La loi pénale française est applicable aux infractions commises à bord des aéronefs immatriculés en France, ou à l'encontre de tels aéronefs ou des personnes se trouvant à bord, en quelque lieu qu'ils se trouvent. Elle est seule applicable aux infractions commises à bord des aéronefs militaires français, ou à l'encontre de tels aéronefs ou des personnes se trouvant à bord, en quelque lieu qu'ils se trouvent.
[...] La loi pénale française est applicable aux crimes et délits commis à bord ou à l'encontre des aéronefs non immatriculés en France ou des personnes se trouvant à bord :
1° Lorsque l'auteur ou la victime est de nationalité française ;
2° Lorsque l'appareil atterrit en France après le crime ou le délit ;
3° Lorsque l'aéronef a été donné en location sans équipage à une personne qui a le siège principal de son exploitation ou, à défaut, sa résidence permanente sur le territoire de la République.
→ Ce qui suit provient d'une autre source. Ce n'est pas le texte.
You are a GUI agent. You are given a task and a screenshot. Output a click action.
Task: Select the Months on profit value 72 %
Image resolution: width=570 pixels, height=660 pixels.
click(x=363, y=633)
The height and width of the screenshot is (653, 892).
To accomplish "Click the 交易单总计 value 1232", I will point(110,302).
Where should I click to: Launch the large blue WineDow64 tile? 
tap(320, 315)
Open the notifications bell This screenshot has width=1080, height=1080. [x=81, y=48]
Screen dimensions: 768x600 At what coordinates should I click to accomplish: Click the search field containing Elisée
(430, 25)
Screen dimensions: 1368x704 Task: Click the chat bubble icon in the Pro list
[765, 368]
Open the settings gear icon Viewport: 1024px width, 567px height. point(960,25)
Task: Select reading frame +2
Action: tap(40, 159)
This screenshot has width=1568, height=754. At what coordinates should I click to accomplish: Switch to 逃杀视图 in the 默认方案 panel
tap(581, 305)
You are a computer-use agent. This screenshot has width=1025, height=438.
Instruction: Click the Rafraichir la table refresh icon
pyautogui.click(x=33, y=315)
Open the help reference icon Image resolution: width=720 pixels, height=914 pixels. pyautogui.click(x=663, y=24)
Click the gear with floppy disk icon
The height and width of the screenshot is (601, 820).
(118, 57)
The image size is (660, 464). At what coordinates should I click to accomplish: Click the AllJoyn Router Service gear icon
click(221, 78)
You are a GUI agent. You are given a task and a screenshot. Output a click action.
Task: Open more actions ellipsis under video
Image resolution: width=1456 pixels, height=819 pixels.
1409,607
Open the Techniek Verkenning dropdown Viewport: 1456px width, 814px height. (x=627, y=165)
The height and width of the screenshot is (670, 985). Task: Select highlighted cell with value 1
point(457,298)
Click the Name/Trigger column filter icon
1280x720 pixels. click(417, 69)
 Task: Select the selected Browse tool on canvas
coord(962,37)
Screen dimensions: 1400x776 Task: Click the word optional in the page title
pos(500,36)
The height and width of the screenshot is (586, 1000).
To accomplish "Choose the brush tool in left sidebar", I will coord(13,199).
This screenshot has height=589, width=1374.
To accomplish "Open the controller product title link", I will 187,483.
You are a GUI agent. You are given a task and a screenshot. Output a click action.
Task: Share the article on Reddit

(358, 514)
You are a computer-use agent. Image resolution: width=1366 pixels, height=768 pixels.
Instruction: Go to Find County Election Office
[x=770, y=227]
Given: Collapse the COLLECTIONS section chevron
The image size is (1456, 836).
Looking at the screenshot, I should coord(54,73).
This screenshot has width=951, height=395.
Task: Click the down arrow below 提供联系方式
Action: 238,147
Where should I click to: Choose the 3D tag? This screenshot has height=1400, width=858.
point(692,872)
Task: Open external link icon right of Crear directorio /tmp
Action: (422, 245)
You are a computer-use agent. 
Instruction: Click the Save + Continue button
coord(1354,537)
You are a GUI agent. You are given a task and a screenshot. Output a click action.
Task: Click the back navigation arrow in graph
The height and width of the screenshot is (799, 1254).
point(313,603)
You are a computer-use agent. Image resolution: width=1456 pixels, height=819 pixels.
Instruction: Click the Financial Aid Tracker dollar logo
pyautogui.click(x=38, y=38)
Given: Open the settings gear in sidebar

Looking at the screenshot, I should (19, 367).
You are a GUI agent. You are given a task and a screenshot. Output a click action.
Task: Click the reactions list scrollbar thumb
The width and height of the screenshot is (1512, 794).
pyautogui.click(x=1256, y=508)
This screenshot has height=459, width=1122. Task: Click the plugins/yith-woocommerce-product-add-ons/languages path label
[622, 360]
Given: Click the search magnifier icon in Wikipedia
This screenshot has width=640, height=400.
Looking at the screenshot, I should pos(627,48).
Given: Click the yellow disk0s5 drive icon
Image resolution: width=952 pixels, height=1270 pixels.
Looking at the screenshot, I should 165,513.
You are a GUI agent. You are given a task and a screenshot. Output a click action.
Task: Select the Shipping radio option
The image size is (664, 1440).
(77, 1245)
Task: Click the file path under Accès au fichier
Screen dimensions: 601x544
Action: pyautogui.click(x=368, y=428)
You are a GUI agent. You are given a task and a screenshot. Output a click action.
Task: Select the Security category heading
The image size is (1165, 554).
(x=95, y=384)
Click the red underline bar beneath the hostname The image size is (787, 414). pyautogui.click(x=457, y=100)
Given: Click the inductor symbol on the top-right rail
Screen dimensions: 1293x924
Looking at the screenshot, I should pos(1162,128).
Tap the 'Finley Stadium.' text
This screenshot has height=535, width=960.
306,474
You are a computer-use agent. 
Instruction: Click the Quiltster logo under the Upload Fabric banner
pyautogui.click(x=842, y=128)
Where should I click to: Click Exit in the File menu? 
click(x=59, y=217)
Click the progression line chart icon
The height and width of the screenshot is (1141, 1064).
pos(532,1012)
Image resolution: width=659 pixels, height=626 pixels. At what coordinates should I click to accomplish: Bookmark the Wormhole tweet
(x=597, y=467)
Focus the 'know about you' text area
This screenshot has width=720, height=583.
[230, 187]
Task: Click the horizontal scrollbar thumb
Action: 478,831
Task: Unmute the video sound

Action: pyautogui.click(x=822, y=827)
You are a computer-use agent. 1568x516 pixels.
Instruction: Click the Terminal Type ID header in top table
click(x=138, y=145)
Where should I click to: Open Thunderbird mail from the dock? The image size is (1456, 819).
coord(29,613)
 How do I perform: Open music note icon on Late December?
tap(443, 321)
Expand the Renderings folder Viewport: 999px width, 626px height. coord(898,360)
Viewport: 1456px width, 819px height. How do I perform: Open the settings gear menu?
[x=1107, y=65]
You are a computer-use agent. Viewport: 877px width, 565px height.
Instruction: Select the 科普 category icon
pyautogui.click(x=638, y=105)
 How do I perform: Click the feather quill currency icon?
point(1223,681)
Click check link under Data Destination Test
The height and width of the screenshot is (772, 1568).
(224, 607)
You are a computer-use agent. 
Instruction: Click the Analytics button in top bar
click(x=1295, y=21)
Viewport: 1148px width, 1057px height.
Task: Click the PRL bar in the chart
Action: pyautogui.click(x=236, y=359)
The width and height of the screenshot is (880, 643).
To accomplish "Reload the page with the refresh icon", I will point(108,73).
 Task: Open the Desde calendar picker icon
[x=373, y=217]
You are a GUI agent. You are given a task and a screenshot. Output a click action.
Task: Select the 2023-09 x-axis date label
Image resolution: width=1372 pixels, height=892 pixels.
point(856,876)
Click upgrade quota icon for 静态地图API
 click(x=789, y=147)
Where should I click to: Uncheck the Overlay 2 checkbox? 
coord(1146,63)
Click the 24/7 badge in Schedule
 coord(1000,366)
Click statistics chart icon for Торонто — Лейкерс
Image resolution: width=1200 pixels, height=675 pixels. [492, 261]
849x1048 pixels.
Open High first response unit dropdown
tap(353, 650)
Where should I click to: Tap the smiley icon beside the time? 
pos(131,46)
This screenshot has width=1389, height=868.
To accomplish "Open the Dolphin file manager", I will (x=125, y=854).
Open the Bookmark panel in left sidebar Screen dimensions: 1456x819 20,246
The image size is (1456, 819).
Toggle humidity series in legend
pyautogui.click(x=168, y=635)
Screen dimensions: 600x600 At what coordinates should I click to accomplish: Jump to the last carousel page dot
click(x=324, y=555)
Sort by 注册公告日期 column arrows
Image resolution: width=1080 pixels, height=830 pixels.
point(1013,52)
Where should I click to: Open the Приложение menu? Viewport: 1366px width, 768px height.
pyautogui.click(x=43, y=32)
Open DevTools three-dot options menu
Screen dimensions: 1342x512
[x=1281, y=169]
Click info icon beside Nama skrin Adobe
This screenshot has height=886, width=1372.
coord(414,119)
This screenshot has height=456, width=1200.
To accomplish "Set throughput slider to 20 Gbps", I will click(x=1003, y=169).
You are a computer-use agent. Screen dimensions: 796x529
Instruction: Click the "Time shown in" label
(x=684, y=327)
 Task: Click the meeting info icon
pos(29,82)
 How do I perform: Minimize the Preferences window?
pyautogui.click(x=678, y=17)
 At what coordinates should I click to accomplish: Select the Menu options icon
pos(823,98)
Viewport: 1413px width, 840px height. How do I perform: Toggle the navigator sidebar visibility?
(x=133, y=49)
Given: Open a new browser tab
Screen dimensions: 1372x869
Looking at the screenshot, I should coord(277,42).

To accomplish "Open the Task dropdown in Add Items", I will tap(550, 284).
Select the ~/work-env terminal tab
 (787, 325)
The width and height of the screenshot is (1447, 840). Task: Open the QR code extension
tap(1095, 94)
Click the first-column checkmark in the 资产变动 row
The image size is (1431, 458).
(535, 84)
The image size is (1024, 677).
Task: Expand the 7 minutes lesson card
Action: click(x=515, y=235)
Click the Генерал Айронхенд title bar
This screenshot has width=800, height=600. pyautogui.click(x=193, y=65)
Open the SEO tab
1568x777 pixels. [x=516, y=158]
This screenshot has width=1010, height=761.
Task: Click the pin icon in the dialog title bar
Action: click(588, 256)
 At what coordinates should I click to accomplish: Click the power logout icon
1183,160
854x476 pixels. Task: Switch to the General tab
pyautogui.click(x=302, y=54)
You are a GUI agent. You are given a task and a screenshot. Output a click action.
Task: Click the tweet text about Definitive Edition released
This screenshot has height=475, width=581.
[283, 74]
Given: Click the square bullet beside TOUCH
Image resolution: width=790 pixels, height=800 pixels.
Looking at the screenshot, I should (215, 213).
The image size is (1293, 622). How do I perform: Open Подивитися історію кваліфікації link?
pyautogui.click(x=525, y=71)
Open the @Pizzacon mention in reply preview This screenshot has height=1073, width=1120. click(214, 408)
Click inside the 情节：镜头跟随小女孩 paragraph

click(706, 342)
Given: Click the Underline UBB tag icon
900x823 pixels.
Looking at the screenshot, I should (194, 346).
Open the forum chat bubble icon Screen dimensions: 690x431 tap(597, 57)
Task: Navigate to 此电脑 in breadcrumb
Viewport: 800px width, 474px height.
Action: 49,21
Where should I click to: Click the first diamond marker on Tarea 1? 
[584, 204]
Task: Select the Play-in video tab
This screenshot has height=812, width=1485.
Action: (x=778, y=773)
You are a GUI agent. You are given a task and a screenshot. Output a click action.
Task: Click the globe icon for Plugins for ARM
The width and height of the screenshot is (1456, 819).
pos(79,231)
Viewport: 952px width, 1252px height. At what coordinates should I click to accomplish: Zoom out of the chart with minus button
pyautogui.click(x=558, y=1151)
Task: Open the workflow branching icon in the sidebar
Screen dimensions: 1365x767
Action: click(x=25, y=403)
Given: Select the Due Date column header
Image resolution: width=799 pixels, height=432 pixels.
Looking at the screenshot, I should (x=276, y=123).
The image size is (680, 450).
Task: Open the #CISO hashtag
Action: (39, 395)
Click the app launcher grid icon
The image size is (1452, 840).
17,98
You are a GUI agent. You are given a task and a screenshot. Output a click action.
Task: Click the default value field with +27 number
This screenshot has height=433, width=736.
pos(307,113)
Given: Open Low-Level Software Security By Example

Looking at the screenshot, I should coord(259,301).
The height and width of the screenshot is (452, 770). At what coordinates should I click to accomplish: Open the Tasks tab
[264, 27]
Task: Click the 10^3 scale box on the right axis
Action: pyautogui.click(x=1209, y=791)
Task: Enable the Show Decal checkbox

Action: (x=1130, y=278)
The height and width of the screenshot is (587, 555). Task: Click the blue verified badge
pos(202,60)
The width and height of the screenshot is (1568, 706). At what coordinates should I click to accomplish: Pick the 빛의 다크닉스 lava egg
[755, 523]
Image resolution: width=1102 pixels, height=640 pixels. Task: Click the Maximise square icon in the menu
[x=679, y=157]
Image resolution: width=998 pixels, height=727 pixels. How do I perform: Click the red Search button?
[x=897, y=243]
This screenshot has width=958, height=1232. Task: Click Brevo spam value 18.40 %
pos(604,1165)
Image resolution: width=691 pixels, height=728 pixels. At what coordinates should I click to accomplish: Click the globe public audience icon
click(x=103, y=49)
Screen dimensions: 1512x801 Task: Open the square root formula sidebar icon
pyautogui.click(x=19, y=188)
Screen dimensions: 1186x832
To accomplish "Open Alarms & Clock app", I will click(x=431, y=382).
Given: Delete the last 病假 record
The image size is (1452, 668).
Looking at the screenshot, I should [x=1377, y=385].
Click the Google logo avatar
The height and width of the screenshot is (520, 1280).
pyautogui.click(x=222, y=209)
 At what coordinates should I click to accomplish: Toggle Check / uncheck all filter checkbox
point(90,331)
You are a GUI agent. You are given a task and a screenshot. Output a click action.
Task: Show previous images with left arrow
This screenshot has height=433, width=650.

B. La compétence des juridictions françaises
Code de procédure pénale, art. 689
Les auteurs ou complices d'infractions commises hors du territoire de la République peuvent être poursuivis et jugés par les juridictions françaises soit lorsque, conformément aux dispositions du livre Ier du code pénal ou d'un autre texte législatif, la loi française est applicable, soit lorsqu'une convention internationale ou un acte pris en application du traité instituant les Communautés européennes donne compétence aux juridictions françaises pour connaître de l'infraction.
Code de procédure pénale, art. 689-1
En application des conventions internationales visées aux articles suivants, peut être poursuivie et jugée par les juridictions françaises, si elle se trouve en France, toute personne qui s'est rendue coupable hors du territoire de la République de l'une des infractions énumérées par ces articles. Les dispositions du présent article sont applicables à la tentative de ces infractions, chaque fois que celle-ci est punissable.
L'article 689-5 du Code de procédure pénale, combiné avec ces textes, permet la poursuite et le jugement devant les juridictions françaises, entre autres, de tout auteur de détournement de moyen de transport qui se trouve sur le territoire français.
L'article 689-6 permet la poursuite et le jugement de toute infraction de détournement d'un aéronef non immatriculé en France ou de tout autre acte de violence dirigé contre les passagers ou l'équipage et commis par l'auteur présumé de ces infractions, en relation directe avec celles-ci, dès lors que les personnes poursuivies se trouvent sur le territoire français.